→ **The problem**
Copy out each line of the material in which the word "button" appears.

→ **Input material**
┄┄┄┄┄┄┄┄┄┄
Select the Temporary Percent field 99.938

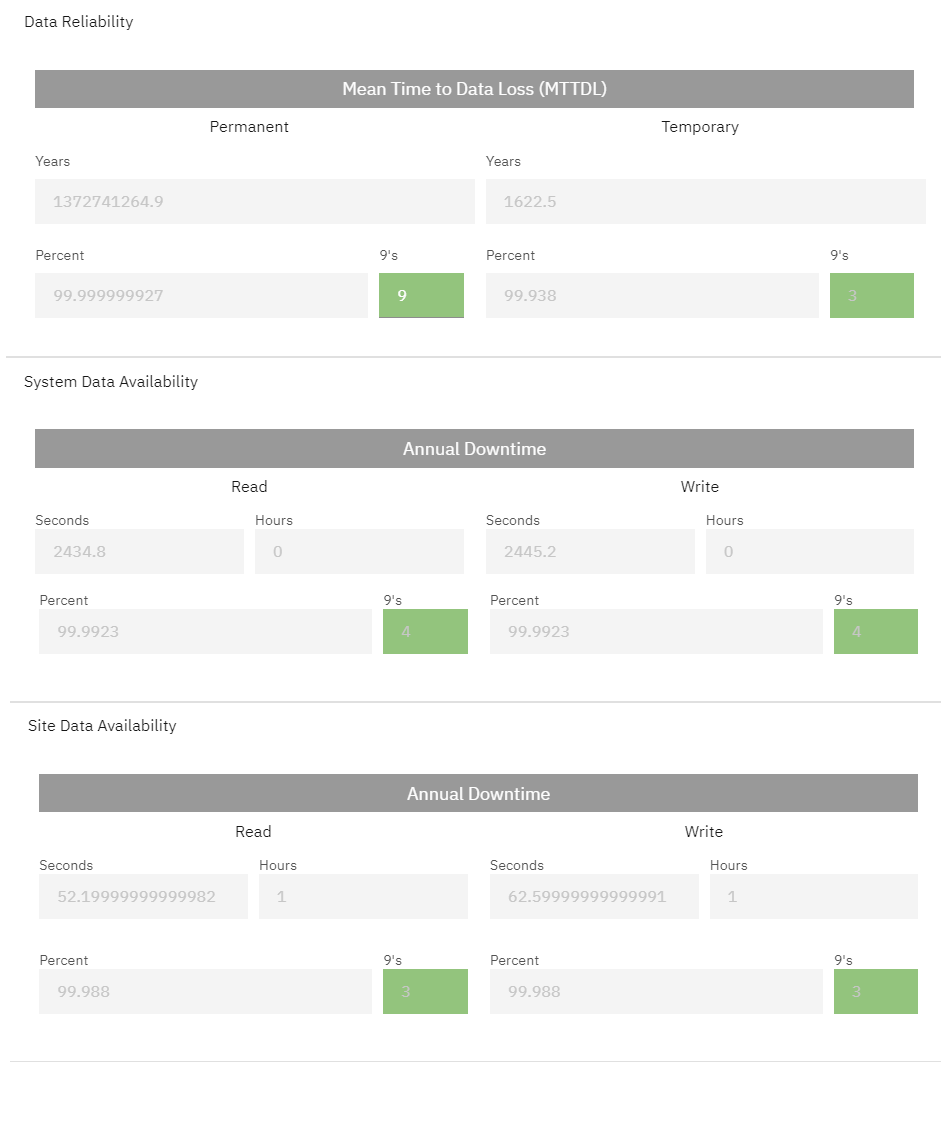[652, 295]
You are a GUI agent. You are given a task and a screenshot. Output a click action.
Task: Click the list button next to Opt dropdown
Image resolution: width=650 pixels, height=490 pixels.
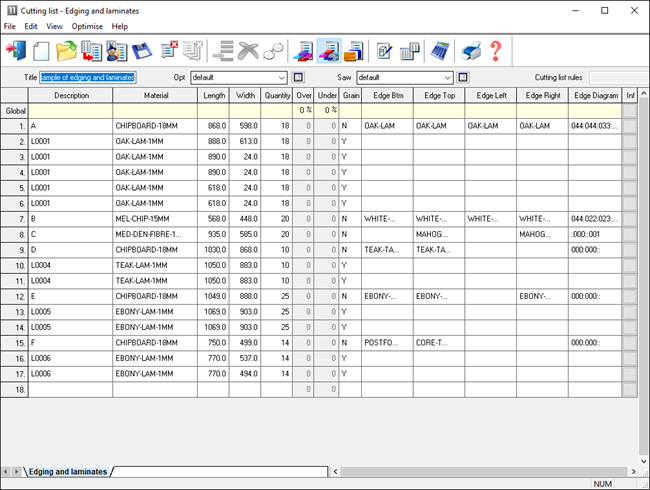click(x=298, y=77)
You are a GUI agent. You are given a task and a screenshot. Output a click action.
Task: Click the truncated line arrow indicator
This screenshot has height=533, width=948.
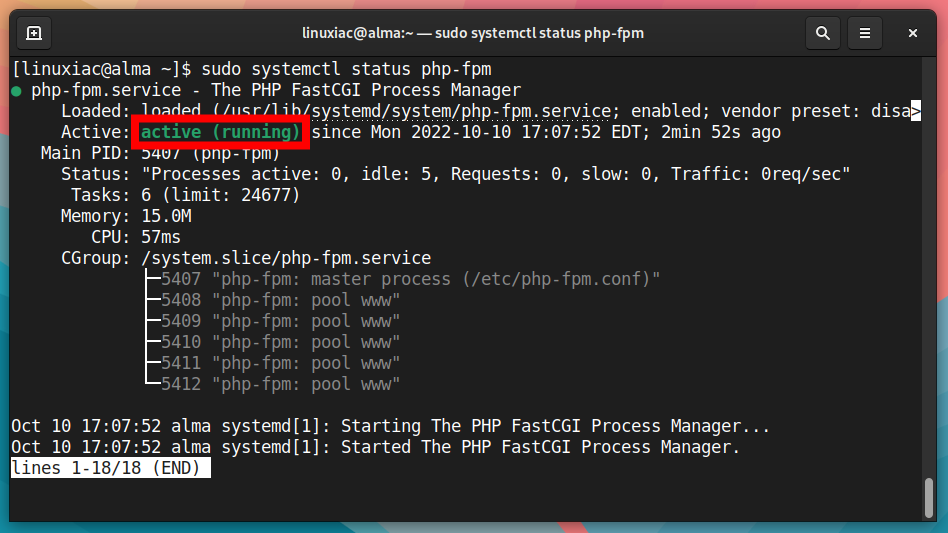916,111

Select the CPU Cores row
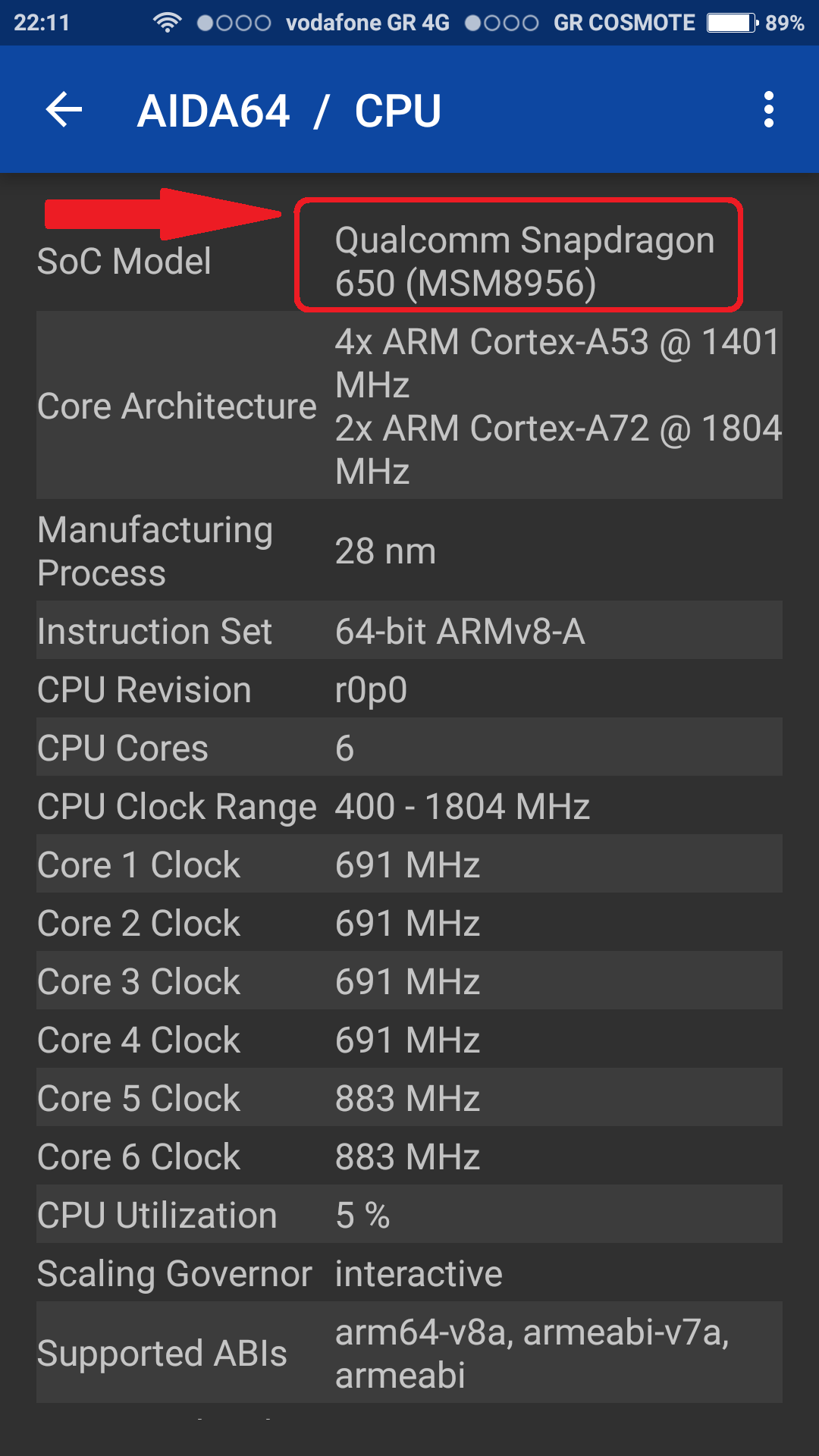pos(410,748)
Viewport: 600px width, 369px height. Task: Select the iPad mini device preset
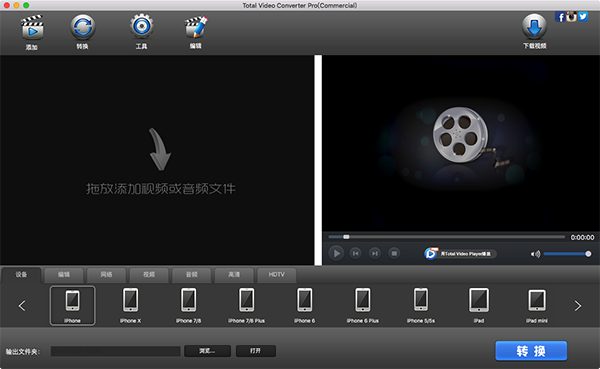point(537,306)
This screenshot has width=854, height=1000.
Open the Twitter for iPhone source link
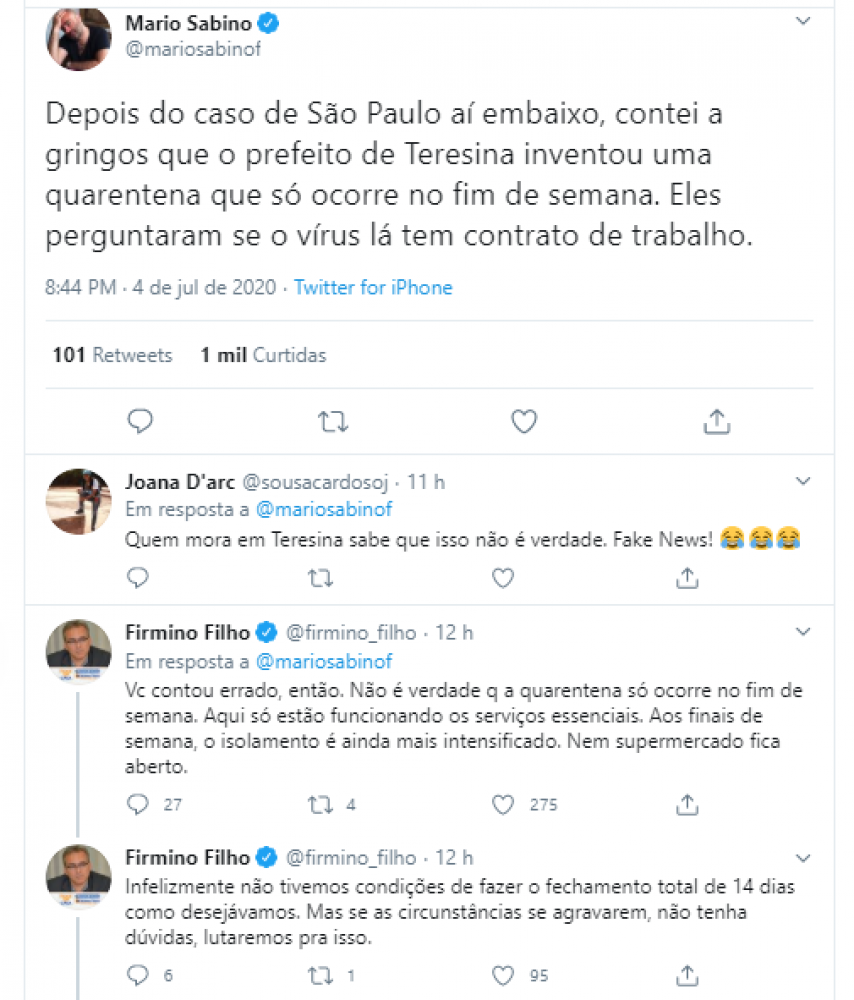point(373,288)
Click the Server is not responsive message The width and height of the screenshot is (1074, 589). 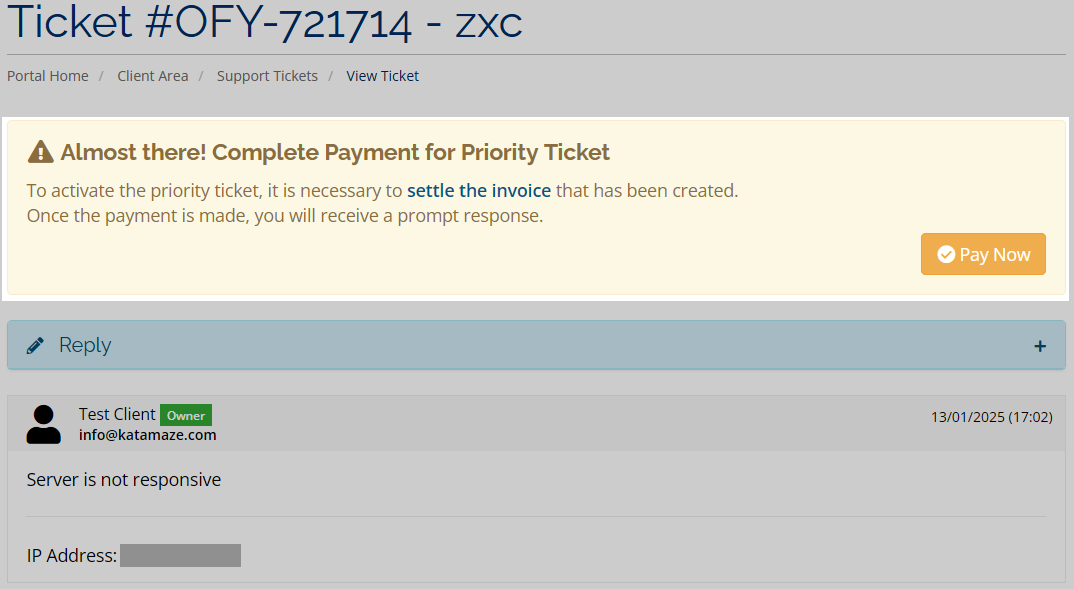pos(124,479)
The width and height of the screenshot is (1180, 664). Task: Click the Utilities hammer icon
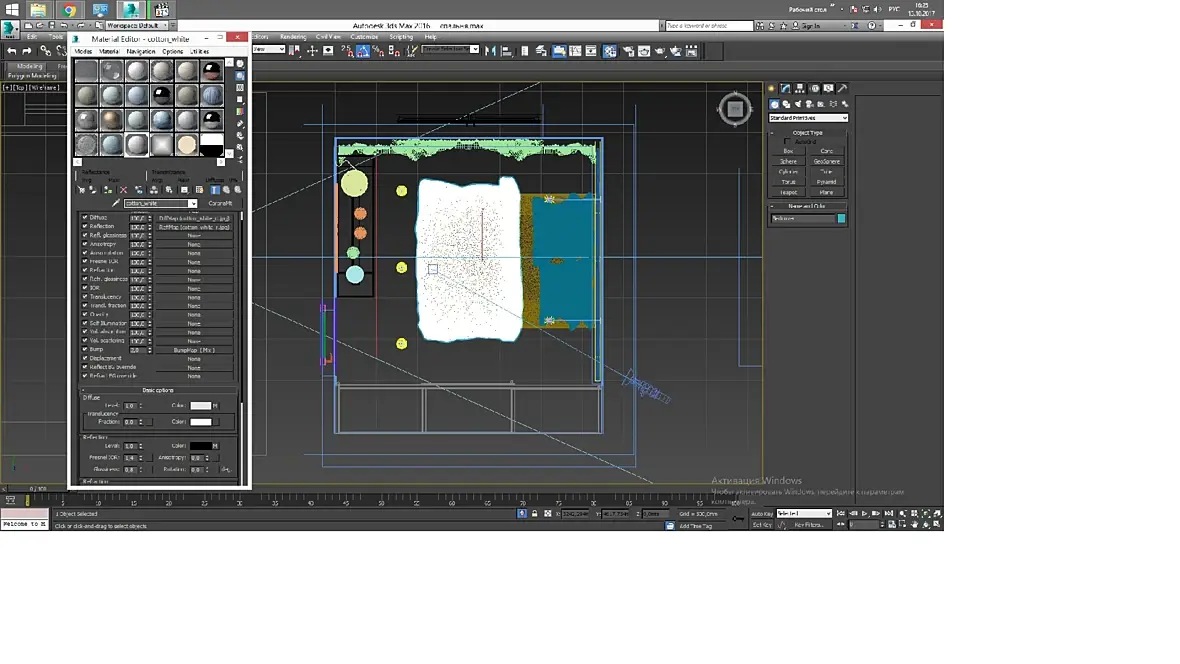click(x=842, y=88)

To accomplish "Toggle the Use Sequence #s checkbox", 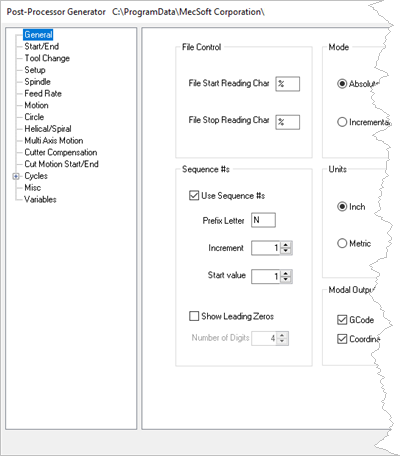I will pyautogui.click(x=194, y=195).
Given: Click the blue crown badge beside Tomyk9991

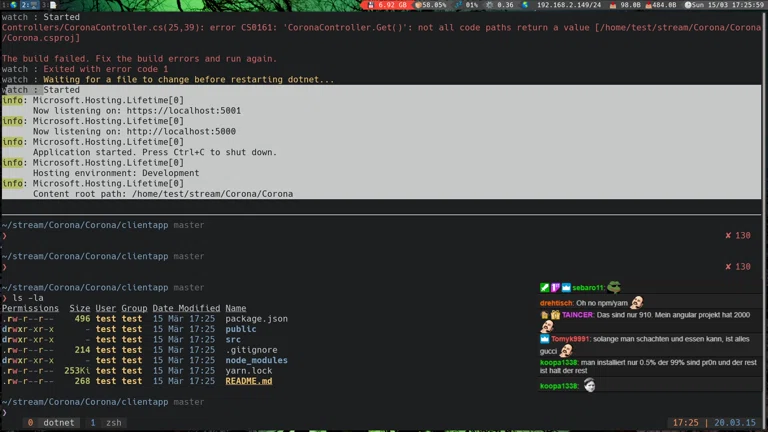Looking at the screenshot, I should click(545, 339).
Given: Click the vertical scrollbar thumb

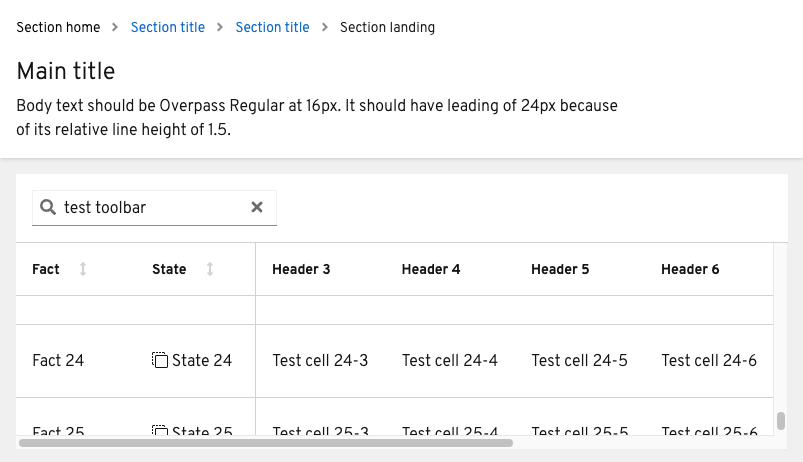Looking at the screenshot, I should click(780, 421).
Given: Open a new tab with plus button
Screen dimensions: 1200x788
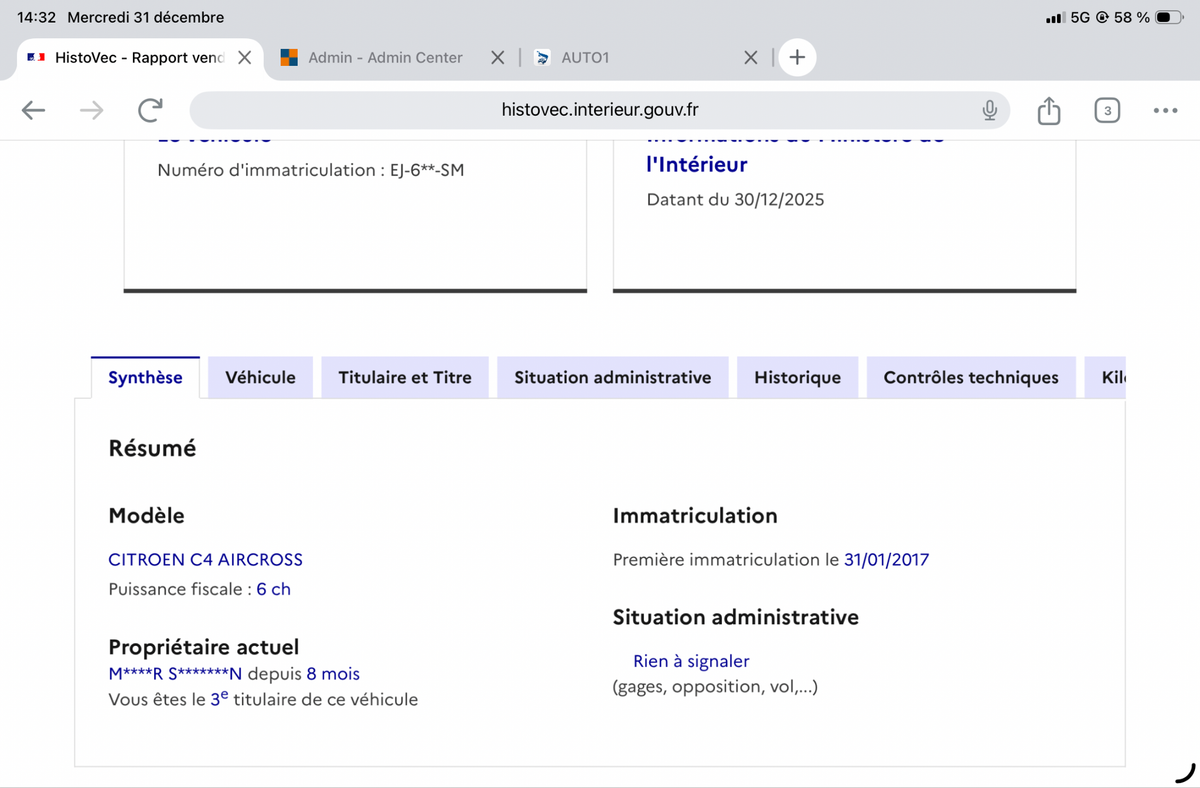Looking at the screenshot, I should [797, 58].

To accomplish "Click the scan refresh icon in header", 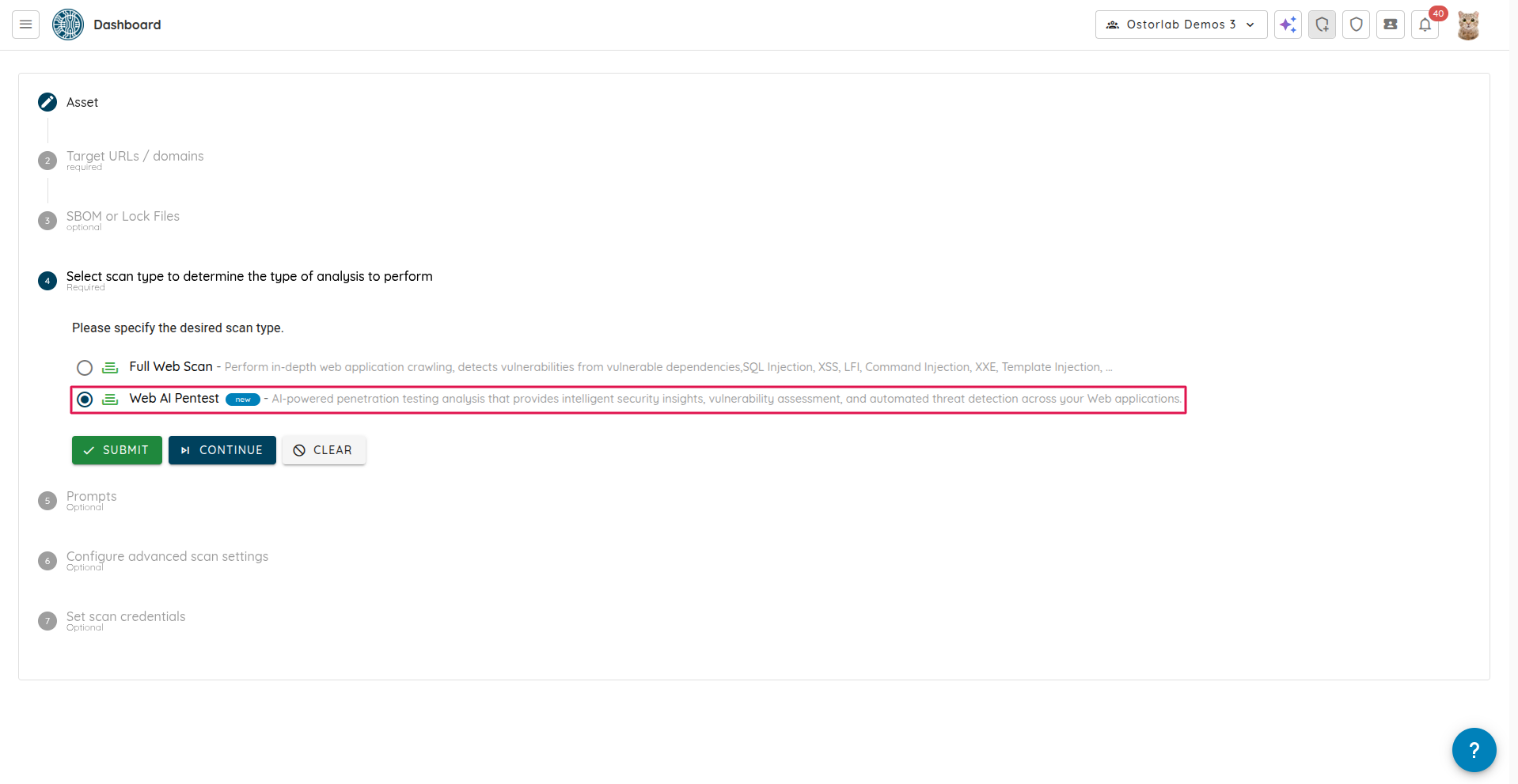I will 1322,25.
┄┄┄┄┄┄┄┄┄┄
→ **Answer section**
Task: Click the list button next to Opt dropdown
Given: Open a new tab with plus button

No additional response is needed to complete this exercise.